The data -
┌──

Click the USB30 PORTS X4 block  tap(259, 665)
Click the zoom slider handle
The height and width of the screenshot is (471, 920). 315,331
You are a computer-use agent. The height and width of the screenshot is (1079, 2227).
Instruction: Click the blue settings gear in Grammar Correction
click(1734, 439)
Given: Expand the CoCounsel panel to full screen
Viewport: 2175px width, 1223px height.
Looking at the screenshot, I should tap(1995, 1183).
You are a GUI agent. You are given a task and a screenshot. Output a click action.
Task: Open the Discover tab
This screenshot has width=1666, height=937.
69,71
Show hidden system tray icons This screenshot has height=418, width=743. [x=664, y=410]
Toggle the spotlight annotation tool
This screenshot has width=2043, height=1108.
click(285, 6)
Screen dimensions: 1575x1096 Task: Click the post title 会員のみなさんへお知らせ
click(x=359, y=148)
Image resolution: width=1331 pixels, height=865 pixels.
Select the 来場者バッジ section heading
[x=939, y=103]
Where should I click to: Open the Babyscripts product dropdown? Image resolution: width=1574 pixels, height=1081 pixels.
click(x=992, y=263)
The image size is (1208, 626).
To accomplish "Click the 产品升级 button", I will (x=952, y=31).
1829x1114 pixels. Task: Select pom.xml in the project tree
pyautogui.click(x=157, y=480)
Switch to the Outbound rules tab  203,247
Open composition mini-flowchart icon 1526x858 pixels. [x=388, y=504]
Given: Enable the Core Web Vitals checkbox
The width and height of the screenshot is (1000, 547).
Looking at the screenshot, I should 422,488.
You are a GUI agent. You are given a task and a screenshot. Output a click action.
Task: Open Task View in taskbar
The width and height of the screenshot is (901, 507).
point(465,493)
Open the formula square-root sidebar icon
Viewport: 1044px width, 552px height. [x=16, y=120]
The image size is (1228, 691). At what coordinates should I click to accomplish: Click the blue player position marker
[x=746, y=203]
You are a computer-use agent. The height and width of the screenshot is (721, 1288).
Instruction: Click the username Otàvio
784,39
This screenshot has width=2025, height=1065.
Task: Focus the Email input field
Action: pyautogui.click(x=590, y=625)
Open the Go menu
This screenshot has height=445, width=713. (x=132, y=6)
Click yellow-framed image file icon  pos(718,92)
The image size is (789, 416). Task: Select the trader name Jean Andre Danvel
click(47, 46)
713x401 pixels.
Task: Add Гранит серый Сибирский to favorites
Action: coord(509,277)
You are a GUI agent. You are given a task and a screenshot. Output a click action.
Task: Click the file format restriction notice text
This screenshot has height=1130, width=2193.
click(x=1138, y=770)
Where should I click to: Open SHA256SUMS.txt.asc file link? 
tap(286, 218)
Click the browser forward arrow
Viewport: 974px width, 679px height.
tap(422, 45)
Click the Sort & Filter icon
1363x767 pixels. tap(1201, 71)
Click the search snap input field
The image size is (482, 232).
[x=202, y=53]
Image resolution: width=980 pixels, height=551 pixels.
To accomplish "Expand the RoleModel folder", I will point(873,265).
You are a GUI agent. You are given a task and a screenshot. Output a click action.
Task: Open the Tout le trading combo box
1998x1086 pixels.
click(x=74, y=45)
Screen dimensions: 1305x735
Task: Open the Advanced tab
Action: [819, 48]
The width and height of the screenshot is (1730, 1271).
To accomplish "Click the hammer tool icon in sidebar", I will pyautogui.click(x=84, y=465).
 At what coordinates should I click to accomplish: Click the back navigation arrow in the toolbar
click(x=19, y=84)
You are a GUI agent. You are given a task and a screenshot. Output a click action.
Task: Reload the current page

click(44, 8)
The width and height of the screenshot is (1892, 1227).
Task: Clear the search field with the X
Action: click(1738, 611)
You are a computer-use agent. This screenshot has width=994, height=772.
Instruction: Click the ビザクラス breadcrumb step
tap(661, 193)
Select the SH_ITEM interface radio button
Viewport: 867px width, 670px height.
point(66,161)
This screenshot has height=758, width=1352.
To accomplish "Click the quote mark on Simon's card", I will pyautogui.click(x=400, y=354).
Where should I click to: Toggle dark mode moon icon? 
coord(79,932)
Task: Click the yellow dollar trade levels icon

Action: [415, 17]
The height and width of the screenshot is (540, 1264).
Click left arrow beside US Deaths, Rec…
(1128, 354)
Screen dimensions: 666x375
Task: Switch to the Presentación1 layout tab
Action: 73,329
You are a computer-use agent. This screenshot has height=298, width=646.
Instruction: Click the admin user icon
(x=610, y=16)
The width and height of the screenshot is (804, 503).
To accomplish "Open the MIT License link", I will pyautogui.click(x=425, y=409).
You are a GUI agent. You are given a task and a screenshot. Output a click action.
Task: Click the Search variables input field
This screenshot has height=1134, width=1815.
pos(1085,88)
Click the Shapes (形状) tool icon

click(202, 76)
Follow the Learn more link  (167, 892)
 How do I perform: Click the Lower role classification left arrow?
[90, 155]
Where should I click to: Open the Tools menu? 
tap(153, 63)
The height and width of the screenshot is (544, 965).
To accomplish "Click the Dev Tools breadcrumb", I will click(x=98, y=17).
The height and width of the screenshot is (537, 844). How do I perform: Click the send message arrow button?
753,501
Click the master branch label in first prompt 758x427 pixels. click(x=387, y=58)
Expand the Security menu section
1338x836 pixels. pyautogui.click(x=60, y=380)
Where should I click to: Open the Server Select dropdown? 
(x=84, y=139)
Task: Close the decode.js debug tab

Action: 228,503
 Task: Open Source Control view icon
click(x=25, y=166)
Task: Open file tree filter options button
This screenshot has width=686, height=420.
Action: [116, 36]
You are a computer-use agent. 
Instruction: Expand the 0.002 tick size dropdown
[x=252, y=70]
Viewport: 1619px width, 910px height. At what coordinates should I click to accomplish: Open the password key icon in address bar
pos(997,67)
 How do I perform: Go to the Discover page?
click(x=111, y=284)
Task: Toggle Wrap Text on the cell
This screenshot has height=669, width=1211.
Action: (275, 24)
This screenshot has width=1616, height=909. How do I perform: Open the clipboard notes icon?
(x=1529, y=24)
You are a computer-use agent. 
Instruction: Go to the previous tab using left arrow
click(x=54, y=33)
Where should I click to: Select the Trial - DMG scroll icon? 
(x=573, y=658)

└──

Activity -
A word-for-word copy of the data is the expected answer.

Output of the task -
Click the USB30 PORTS X4 block  tap(259, 665)
Click the zoom slider handle
The height and width of the screenshot is (471, 920). 315,331
You are a computer-use agent. The height and width of the screenshot is (1079, 2227).
Instruction: Click the blue settings gear in Grammar Correction
click(1734, 439)
Given: Expand the CoCounsel panel to full screen
Viewport: 2175px width, 1223px height.
Looking at the screenshot, I should tap(1995, 1183).
You are a GUI agent. You are given a task and a screenshot. Output a click action.
Task: Open the Discover tab
This screenshot has width=1666, height=937.
69,71
Show hidden system tray icons This screenshot has height=418, width=743. [x=664, y=410]
Toggle the spotlight annotation tool
This screenshot has width=2043, height=1108.
click(285, 6)
Screen dimensions: 1575x1096 Task: Click the post title 会員のみなさんへお知らせ
click(x=359, y=148)
Image resolution: width=1331 pixels, height=865 pixels.
Select the 来場者バッジ section heading
[x=939, y=103]
Where should I click to: Open the Babyscripts product dropdown? Image resolution: width=1574 pixels, height=1081 pixels.
click(x=992, y=263)
The image size is (1208, 626).
To accomplish "Click the 产品升级 button", I will (x=952, y=31).
1829x1114 pixels. Task: Select pom.xml in the project tree
pyautogui.click(x=157, y=480)
Switch to the Outbound rules tab  203,247
Open composition mini-flowchart icon 1526x858 pixels. [x=388, y=504]
Given: Enable the Core Web Vitals checkbox
The width and height of the screenshot is (1000, 547).
Looking at the screenshot, I should 422,488.
You are a GUI agent. You are given a task and a screenshot. Output a click action.
Task: Open Task View in taskbar
The width and height of the screenshot is (901, 507).
point(465,493)
Open the formula square-root sidebar icon
Viewport: 1044px width, 552px height. [x=16, y=120]
The image size is (1228, 691). At what coordinates should I click to accomplish: Click the blue player position marker
[x=746, y=203]
You are a computer-use agent. The height and width of the screenshot is (721, 1288).
Instruction: Click the username Otàvio
784,39
This screenshot has width=2025, height=1065.
Task: Focus the Email input field
Action: pyautogui.click(x=590, y=625)
Open the Go menu
This screenshot has height=445, width=713. (x=132, y=6)
Click yellow-framed image file icon  pos(718,92)
The image size is (789, 416). Task: Select the trader name Jean Andre Danvel
click(47, 46)
713x401 pixels.
Task: Add Гранит серый Сибирский to favorites
Action: coord(509,277)
You are a GUI agent. You are given a task and a screenshot. Output a click action.
Task: Click the file format restriction notice text
This screenshot has height=1130, width=2193.
click(x=1138, y=770)
Where should I click to: Open SHA256SUMS.txt.asc file link? 
tap(286, 218)
Click the browser forward arrow
Viewport: 974px width, 679px height.
tap(422, 45)
Click the Sort & Filter icon
1363x767 pixels. tap(1201, 71)
Click the search snap input field
The image size is (482, 232).
[x=202, y=53]
Image resolution: width=980 pixels, height=551 pixels.
To accomplish "Expand the RoleModel folder", I will point(873,265).
You are a GUI agent. You are given a task and a screenshot. Output a click action.
Task: Open the Tout le trading combo box
1998x1086 pixels.
click(x=74, y=45)
Screen dimensions: 1305x735
Task: Open the Advanced tab
Action: [819, 48]
The width and height of the screenshot is (1730, 1271).
To accomplish "Click the hammer tool icon in sidebar", I will pyautogui.click(x=84, y=465).
 At what coordinates should I click to accomplish: Click the back navigation arrow in the toolbar
click(x=19, y=84)
You are a GUI agent. You are given a task and a screenshot. Output a click action.
Task: Reload the current page

click(44, 8)
The width and height of the screenshot is (1892, 1227).
Task: Clear the search field with the X
Action: click(1738, 611)
You are a computer-use agent. This screenshot has width=994, height=772.
Instruction: Click the ビザクラス breadcrumb step
tap(661, 193)
Select the SH_ITEM interface radio button
Viewport: 867px width, 670px height.
point(66,161)
This screenshot has height=758, width=1352.
To accomplish "Click the quote mark on Simon's card", I will pyautogui.click(x=400, y=354).
Where should I click to: Toggle dark mode moon icon? 
coord(79,932)
Task: Click the yellow dollar trade levels icon

Action: [415, 17]
The height and width of the screenshot is (540, 1264).
Click left arrow beside US Deaths, Rec…
(1128, 354)
Screen dimensions: 666x375
Task: Switch to the Presentación1 layout tab
Action: 73,329
You are a computer-use agent. This screenshot has height=298, width=646.
Instruction: Click the admin user icon
(x=610, y=16)
The width and height of the screenshot is (804, 503).
To accomplish "Open the MIT License link", I will pyautogui.click(x=425, y=409).
You are a GUI agent. You are given a task and a screenshot. Output a click action.
Task: Click the Search variables input field
This screenshot has height=1134, width=1815.
pos(1085,88)
Click the Shapes (形状) tool icon

click(202, 76)
Follow the Learn more link  (167, 892)
 How do I perform: Click the Lower role classification left arrow?
[90, 155]
Where should I click to: Open the Tools menu? 
tap(153, 63)
The height and width of the screenshot is (544, 965).
To accomplish "Click the Dev Tools breadcrumb", I will click(x=98, y=17).
The height and width of the screenshot is (537, 844). How do I perform: Click the send message arrow button?
753,501
Click the master branch label in first prompt 758x427 pixels. click(x=387, y=58)
Expand the Security menu section
1338x836 pixels. pyautogui.click(x=60, y=380)
Where should I click to: Open the Server Select dropdown? 
(x=84, y=139)
Task: Close the decode.js debug tab

Action: 228,503
 Task: Open Source Control view icon
click(x=25, y=166)
Task: Open file tree filter options button
This screenshot has width=686, height=420.
Action: [116, 36]
You are a computer-use agent. 
Instruction: Expand the 0.002 tick size dropdown
[x=252, y=70]
Viewport: 1619px width, 910px height. At what coordinates should I click to accomplish: Open the password key icon in address bar
pos(997,67)
 How do I perform: Go to the Discover page?
click(x=111, y=284)
Task: Toggle Wrap Text on the cell
This screenshot has height=669, width=1211.
Action: (275, 24)
This screenshot has width=1616, height=909. How do I perform: Open the clipboard notes icon?
(x=1529, y=24)
You are a computer-use agent. 
Instruction: Go to the previous tab using left arrow
click(x=54, y=33)
Where should I click to: Select the Trial - DMG scroll icon? 
(x=573, y=658)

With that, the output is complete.